VAD Parameter Tuning in Speech Recognition

Subtitles generated during the speech recognition phase of video translation can sometimes be very long, lasting tens of seconds or even minutes, while other times they are very short, less than 1 second. These can all be optimized by adjusting the VAD parameters.

What is VAD?

GitHub: https://github.com/snakers4/silero-vad

Silero VAD is an efficient Voice Activity Detection (VAD) tool that identifies whether audio contains speech and separates speech segments from silence or noise. Silero VAD can be used in conjunction with other speech recognition libraries (such as Whisper) to detect and segment speech segments before or after speech recognition, optimizing recognition performance.

In faster-whisper, VAD is used by default for voice analysis and segmentation. The following four parameters are mainly involved in controlling and adjusting the segmentation recognition effect. These parameters are used to control the judgment and segmentation of speech and silence. Here are detailed explanations and setting suggestions for each parameter:

threshold

Meaning: Represents the probability threshold for speech. Silero VAD outputs the speech probability of each audio segment. Probabilities above this value are considered speech (SPEECH), and probabilities below this value are considered silence or background noise.

Setting Suggestion: The default value is 0.5, which is suitable for most cases. However, for different datasets, you can adjust this value to more accurately distinguish between speech and noise. If you find too many false positives (noise being identified as speech), you can try increasing it to 0.6 or 0.7; if too many speech segments are lost, you can lower it to 0.3 or 0.4.

min_speech_duration_ms (Minimum Speech Duration, in milliseconds)

Meaning: If the length of a detected speech segment is less than this value, the speech segment will be discarded. The purpose is to remove some short non-speech sounds or noise.

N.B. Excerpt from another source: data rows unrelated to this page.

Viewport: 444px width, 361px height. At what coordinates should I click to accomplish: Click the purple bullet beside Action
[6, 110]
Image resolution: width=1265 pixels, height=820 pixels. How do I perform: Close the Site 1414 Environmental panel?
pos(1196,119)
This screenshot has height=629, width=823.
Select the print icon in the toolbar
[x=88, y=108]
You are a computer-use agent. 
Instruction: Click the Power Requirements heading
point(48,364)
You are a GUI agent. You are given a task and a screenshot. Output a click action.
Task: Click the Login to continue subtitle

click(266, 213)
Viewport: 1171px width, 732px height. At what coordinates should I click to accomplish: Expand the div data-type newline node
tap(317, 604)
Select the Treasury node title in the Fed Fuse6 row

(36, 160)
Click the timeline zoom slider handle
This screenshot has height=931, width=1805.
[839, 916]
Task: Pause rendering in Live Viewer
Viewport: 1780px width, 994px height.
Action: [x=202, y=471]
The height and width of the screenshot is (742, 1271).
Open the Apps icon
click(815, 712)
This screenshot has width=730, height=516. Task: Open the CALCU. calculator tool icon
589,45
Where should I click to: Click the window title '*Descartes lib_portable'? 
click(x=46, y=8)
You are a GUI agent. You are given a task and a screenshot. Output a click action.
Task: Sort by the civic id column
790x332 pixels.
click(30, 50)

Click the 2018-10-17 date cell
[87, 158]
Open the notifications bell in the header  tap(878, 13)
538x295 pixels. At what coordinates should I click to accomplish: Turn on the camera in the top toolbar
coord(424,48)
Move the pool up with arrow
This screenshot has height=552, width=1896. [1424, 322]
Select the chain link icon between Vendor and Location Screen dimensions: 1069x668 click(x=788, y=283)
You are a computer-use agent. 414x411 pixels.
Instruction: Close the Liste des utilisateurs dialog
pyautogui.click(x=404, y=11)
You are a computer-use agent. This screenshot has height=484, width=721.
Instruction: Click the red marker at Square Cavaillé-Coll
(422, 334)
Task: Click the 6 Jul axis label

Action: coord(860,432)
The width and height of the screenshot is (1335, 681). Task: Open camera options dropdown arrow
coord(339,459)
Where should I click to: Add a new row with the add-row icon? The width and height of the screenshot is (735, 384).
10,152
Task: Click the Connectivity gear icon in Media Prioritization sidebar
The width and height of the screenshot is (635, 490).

Setting Suggestion: The default value is 250 milliseconds, which is suitable for most scenarios. You can adjust it as needed. If short speech segments are easily misjudged as noise, you can increase this value, for example, set it to 500 milliseconds.

max_speech_duration_s (Maximum Speech Duration, in seconds)

Meaning: The maximum length of a single speech segment. If a speech segment exceeds this duration, the system will attempt to split it at a silent point longer than 100 milliseconds. If no silent point is found, the segment will be forcefully split before this duration to avoid excessively long continuous segments.

Setting Suggestion: The default is infinity (no limit). If you need to process long speech segments, you can keep the default value; however, if you want to control the segment length, such as for processing dialogues or segmented output, you can set it according to your specific needs, such as 10 seconds or 30 seconds.

min_silence_duration_ms (Minimum Silence Duration, in milliseconds)

Meaning: The silence time to wait after speech is detected. The speech segment is only split if the silence duration exceeds this value.

Setting Suggestion: The default value is 2000 milliseconds (2 seconds). If you want to detect and split speech segments more quickly, you can reduce this value, for example, set it to 500 milliseconds; if you want to split more loosely, you can increase it.

speech_pad_ms (Speech Padding Time, in milliseconds)

Meaning: The padding time added before and after the detected speech segment to avoid cutting the speech segment too tightly, which may cut off some edge speech.

Setting Suggestion: The default value is 400 milliseconds. If you find that the cut speech segment is missing parts, you can increase this value, such as 500 milliseconds or 800 milliseconds. Conversely, if the speech segment is too long or contains too many invalid parts, you can reduce this value.

The specific settings of these parameters need to be optimized according to the speech dataset and application scenarios you are using. Reasonable configuration can significantly improve the performance of VAD.

The above parameters can be modified and adjusted in Menu -- Tools/Options -- Advanced Options -- faster/openai You can also select faster-whisper local after speech recognition in the main interface, and click the "Speech Recognition" text on the left to display the modification text box for these parameters below.

Summary:

threshold: Can be adjusted according to the dataset, the default value of 0.5 is more general.

min_speech_duration_ms and min_silence_duration_ms: Determine the length of the speech segment and the sensitivity of silence segmentation, fine-tune according to the application scenario.

max_speech_duration_s: Prevents unreasonable growth of long speech segments and is usually set according to specific applications.

speech_pad_ms: Adds a buffer to the speech segment to avoid over-cutting the segment. The specific value selection depends on your audio data and the needs of speech segmentation.

The cleaner and clearer the sound is without noise, the better the recognition effect. Even the most carefully modulated parameters are not as effective as a clean background sound.